## Task objective
Each line below with the word "computer" needs to be copied.

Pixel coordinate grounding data
● ● ● ● ●

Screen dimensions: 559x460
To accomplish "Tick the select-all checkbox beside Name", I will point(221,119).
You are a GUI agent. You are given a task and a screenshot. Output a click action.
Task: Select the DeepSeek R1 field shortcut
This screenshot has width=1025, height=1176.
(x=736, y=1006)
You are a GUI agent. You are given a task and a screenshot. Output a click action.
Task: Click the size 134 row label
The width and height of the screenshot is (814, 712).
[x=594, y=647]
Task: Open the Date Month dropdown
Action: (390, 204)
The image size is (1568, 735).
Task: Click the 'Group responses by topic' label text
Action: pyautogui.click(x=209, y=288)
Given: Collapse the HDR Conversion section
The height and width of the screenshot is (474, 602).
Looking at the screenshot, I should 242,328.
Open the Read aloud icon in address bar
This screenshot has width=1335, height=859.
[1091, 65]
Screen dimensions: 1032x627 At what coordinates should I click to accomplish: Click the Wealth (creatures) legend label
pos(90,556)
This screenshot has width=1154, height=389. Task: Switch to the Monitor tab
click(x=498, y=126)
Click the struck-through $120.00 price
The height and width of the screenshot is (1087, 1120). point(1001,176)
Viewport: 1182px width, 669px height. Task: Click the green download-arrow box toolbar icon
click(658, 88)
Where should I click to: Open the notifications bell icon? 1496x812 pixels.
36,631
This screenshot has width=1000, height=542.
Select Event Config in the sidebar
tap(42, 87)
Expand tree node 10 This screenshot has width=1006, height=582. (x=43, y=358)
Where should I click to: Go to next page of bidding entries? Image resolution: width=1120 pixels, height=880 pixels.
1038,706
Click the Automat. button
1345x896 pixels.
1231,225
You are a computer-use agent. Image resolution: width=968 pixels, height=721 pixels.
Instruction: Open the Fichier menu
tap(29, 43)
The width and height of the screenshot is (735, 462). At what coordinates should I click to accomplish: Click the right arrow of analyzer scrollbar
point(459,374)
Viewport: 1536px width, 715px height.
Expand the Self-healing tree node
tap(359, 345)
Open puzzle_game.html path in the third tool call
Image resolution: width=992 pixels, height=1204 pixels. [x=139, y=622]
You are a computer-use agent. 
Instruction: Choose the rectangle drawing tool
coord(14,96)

● ● ● ● ●

## Response to the exercise
You are a computer-use agent. Image resolution: width=968 pixels, height=721 pixels.
You are a computer-use agent. 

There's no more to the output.